Or voici que les sculptures récentes semblent rendre possible de nouveau une relation de présence du spectateur, par le simple fait qu’il s’agit d’œuvres en volume, dans l’espace, et sur socles qui plus est. Autour desquelles, donc, Il est possible de tourner, et dans lesquelles l’objet (l’objet de cuisine toujours) est lui-même traité comme un volume – et même doublement, car étant en général ouvert, il décrit un volume intérieur aussi bien qu’extérieur.
On pourra penser que cette évolution est surprenante. Certes, on y retrouvera les matériaux et le vocabulaire habituels de l’artiste, les tables et les chaises récupérées et décomposées, avec ce mélange d’effet de réel et d’abstraction si caractéristique de sa pratique. On y retrouvera aussi la persistance (l’effet–retard) d’une interrogation qui porte sur la mise en présence de temporalités différentes : le temps suspendu et non chronologique de l’affect ; celui plus plus historiés, plus délié, de l’objet ; et celui, très intense, à la fois serein et violent, de l’intervention de l’artiste. On observera également les différences subtiles dans le traitement des objets qui donne aux « chaises » un caractère plus lyrique, plus « invocant », et aux « tables » un caractère plus fermé, plus secret. Et on verra sans doute dans le socle le prolongement de ce que les ombres ou les «formes négatives» effectuaient dans les bas-reliefs, c’est-à-dire la mise en relation avec un espace abstrait, virtuel, souligné ici par la forme même de ces socles, et l’usage de matériaux particuliers, béton cellulaire ou bois ciré, qui introduisent des différence de densité et d’état avec les objets qu’ils supportent.
Il reste que la réouverture d’un dialogue avec la sculpture moderne (ou pré-moderne) surprend, et qu’elle ne manque pas d’audace en ces temps d’oubli de l’histoire, où ce sont à la rigueur la citation et la dérision qui tiennent lieu de position par rapport à elle. Déjà, dans les bas-reliefs, G.Vappereau proposait discrètement l’établissement d’un dialogue avec l’une des sources du modernisme qui n’est pas celle que l’histoire dominante a retenue, le Constructivisme. Avec les sculptures, elle semble maintenant se tourner vers un point particulier des origines de la sculpture moderne, celui qu’occupent Brancusi et Picasso au tout début des années 10.

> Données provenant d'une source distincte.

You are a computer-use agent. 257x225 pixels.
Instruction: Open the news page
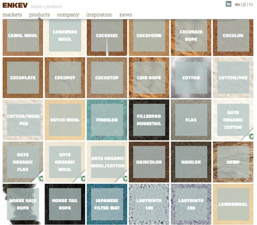click(x=126, y=15)
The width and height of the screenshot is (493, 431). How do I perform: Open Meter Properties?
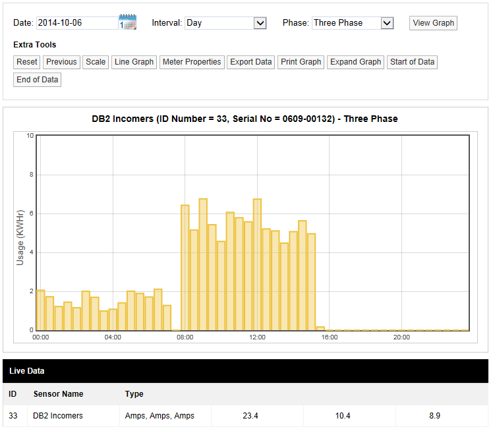pos(192,62)
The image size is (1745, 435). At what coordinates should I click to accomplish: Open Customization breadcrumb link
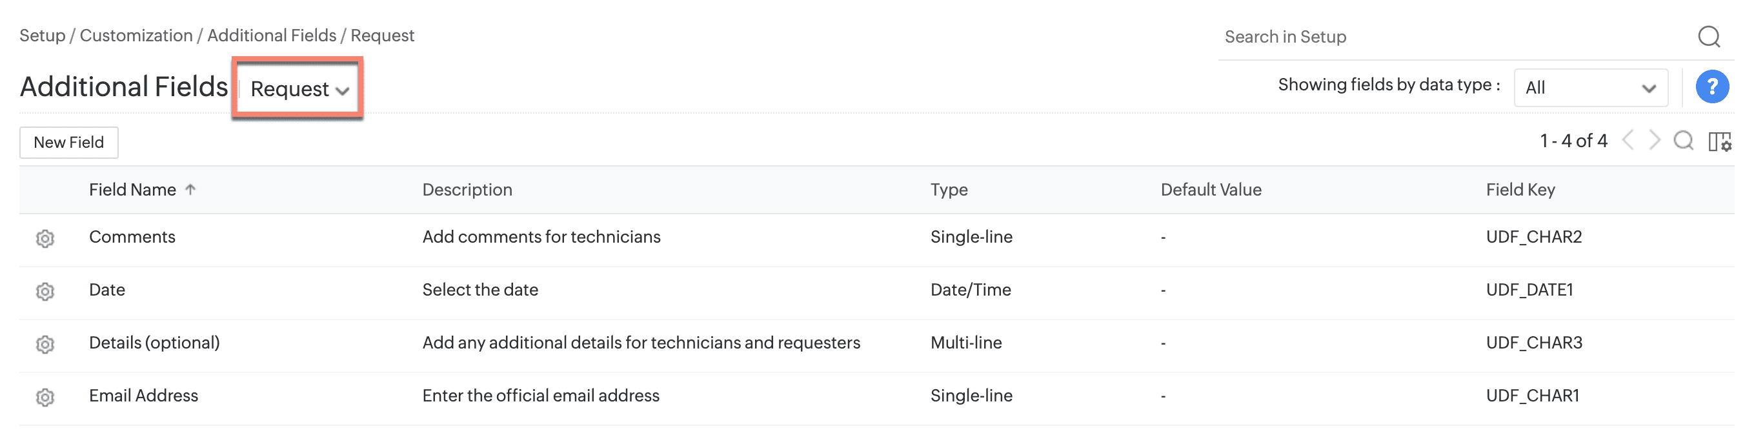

La question n’est pas, on l’aura compris, de trouver à toute force des références historiques à une œuvre contemporaine, ni de prétendre qu’elles constituent une part essentielle de ce travail. Mais il serait plus inconvenant encore de dénier cette question d’un rapport à l’histoire, sous le prétexte de protéger l’idée d’une « originalité» dans ce qu’elle aurait alors de plus superficiel, ou pire encore en prétendant que la question n’a pas lieu d’être, par lassitude ou par indifférence, au par crainte de paraître « daté ». Or il me semble que le plaisir que nous éprouvons à contempler ces œuvres passe aussi par la reconnaissance non pas de forme empruntée à l’histoire (nous ne sommes pas dans une esthétique de la citation), mais dans la perception d’interrogations qui lui sont adressées, et dans la prise en compte de ce qu’une tradition peut avoir de problématique, d’irrécupérable et de récupérable à la fois. Les œuvres que nous regardons aujourd’hui ne peuvent plus guère avoir le caractère lustral de fétiches ou d’icônes arrachés à la matière brute et venant enrichir le monde des formes. Et le caractère « utopique » de la sculpture moderne a cédé la place à une superposition complexe et confuse de valeurs et de codes, une hétérotopie.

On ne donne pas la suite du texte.